What follows are records. Restate all of them word for word.

(Pixel coordinate grounding data)
* * * * * * * * *
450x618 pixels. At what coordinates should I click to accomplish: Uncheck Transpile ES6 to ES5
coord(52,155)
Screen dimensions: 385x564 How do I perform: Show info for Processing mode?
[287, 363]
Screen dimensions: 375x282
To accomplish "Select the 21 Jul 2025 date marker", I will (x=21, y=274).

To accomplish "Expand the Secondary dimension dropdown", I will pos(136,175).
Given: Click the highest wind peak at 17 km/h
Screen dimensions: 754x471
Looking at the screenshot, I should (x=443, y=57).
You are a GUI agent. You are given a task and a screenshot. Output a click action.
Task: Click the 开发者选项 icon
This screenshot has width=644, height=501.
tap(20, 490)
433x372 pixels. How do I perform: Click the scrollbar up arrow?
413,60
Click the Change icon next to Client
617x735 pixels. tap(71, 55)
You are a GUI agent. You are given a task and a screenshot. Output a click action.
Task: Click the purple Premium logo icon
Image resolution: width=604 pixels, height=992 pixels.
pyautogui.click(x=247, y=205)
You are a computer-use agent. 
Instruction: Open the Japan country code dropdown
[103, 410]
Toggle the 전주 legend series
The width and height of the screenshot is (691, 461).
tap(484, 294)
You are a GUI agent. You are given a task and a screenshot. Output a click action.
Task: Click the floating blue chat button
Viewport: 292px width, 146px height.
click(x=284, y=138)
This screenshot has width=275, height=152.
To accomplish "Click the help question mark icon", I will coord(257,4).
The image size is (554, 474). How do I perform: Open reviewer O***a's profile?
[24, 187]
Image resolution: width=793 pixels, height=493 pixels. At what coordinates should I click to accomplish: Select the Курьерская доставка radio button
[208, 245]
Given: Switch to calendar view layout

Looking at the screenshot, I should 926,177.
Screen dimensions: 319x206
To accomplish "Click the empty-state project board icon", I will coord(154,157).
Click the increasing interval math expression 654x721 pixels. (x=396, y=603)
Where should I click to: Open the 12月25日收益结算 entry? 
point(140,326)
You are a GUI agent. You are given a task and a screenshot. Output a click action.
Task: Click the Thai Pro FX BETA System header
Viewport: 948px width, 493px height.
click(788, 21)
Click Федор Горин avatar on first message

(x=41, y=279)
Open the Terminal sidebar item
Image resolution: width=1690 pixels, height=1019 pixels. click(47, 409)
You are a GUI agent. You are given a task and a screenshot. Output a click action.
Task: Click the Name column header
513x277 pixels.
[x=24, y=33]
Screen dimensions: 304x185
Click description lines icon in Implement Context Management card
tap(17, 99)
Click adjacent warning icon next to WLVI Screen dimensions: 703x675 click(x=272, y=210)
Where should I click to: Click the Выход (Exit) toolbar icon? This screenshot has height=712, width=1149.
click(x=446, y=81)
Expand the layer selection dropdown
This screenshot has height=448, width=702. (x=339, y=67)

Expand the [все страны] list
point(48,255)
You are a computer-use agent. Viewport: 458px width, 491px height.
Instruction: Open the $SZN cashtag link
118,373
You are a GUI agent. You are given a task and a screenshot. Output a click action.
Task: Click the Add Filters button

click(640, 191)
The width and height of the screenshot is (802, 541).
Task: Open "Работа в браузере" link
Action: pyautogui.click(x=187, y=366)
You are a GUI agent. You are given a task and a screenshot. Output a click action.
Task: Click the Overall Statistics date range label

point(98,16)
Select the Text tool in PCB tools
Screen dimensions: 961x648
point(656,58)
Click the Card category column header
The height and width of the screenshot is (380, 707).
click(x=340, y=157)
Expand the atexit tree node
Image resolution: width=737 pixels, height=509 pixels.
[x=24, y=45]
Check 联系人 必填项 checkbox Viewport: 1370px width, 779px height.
* * * * * * * * *
Solution to this exercise
450x618 pixels. At what coordinates should I click to accomplish: Uncheck Transpile ES6 to ES5
coord(52,155)
Screen dimensions: 385x564 How do I perform: Show info for Processing mode?
[287, 363]
Screen dimensions: 375x282
To accomplish "Select the 21 Jul 2025 date marker", I will (x=21, y=274).

To accomplish "Expand the Secondary dimension dropdown", I will pos(136,175).
Given: Click the highest wind peak at 17 km/h
Screen dimensions: 754x471
Looking at the screenshot, I should (x=443, y=57).
You are a GUI agent. You are given a task and a screenshot. Output a click action.
Task: Click the 开发者选项 icon
This screenshot has width=644, height=501.
tap(20, 490)
433x372 pixels. How do I perform: Click the scrollbar up arrow?
413,60
Click the Change icon next to Client
617x735 pixels. tap(71, 55)
You are a GUI agent. You are given a task and a screenshot. Output a click action.
Task: Click the purple Premium logo icon
Image resolution: width=604 pixels, height=992 pixels.
pyautogui.click(x=247, y=205)
You are a computer-use agent. 
Instruction: Open the Japan country code dropdown
[103, 410]
Toggle the 전주 legend series
The width and height of the screenshot is (691, 461).
tap(484, 294)
You are a GUI agent. You are given a task and a screenshot. Output a click action.
Task: Click the floating blue chat button
Viewport: 292px width, 146px height.
click(x=284, y=138)
This screenshot has width=275, height=152.
To accomplish "Click the help question mark icon", I will coord(257,4).
The image size is (554, 474). How do I perform: Open reviewer O***a's profile?
[24, 187]
Image resolution: width=793 pixels, height=493 pixels. At what coordinates should I click to accomplish: Select the Курьерская доставка radio button
[208, 245]
Given: Switch to calendar view layout

Looking at the screenshot, I should 926,177.
Screen dimensions: 319x206
To accomplish "Click the empty-state project board icon", I will coord(154,157).
Click the increasing interval math expression 654x721 pixels. (x=396, y=603)
Where should I click to: Open the 12月25日收益结算 entry? 
point(140,326)
You are a GUI agent. You are given a task and a screenshot. Output a click action.
Task: Click the Thai Pro FX BETA System header
Viewport: 948px width, 493px height.
click(788, 21)
Click Федор Горин avatar on first message

(x=41, y=279)
Open the Terminal sidebar item
Image resolution: width=1690 pixels, height=1019 pixels. click(47, 409)
You are a GUI agent. You are given a task and a screenshot. Output a click action.
Task: Click the Name column header
513x277 pixels.
[x=24, y=33]
Screen dimensions: 304x185
Click description lines icon in Implement Context Management card
tap(17, 99)
Click adjacent warning icon next to WLVI Screen dimensions: 703x675 click(x=272, y=210)
Where should I click to: Click the Выход (Exit) toolbar icon? This screenshot has height=712, width=1149.
click(x=446, y=81)
Expand the layer selection dropdown
This screenshot has height=448, width=702. (x=339, y=67)

Expand the [все страны] list
point(48,255)
You are a computer-use agent. Viewport: 458px width, 491px height.
Instruction: Open the $SZN cashtag link
118,373
You are a GUI agent. You are given a task and a screenshot. Output a click action.
Task: Click the Add Filters button

click(640, 191)
The width and height of the screenshot is (802, 541).
Task: Open "Работа в браузере" link
Action: pyautogui.click(x=187, y=366)
You are a GUI agent. You are given a task and a screenshot. Output a click action.
Task: Click the Overall Statistics date range label

point(98,16)
Select the Text tool in PCB tools
Screen dimensions: 961x648
point(656,58)
Click the Card category column header
The height and width of the screenshot is (380, 707).
click(x=340, y=157)
Expand the atexit tree node
Image resolution: width=737 pixels, height=509 pixels.
[x=24, y=45]
Check 联系人 必填项 checkbox Viewport: 1370px width, 779px height.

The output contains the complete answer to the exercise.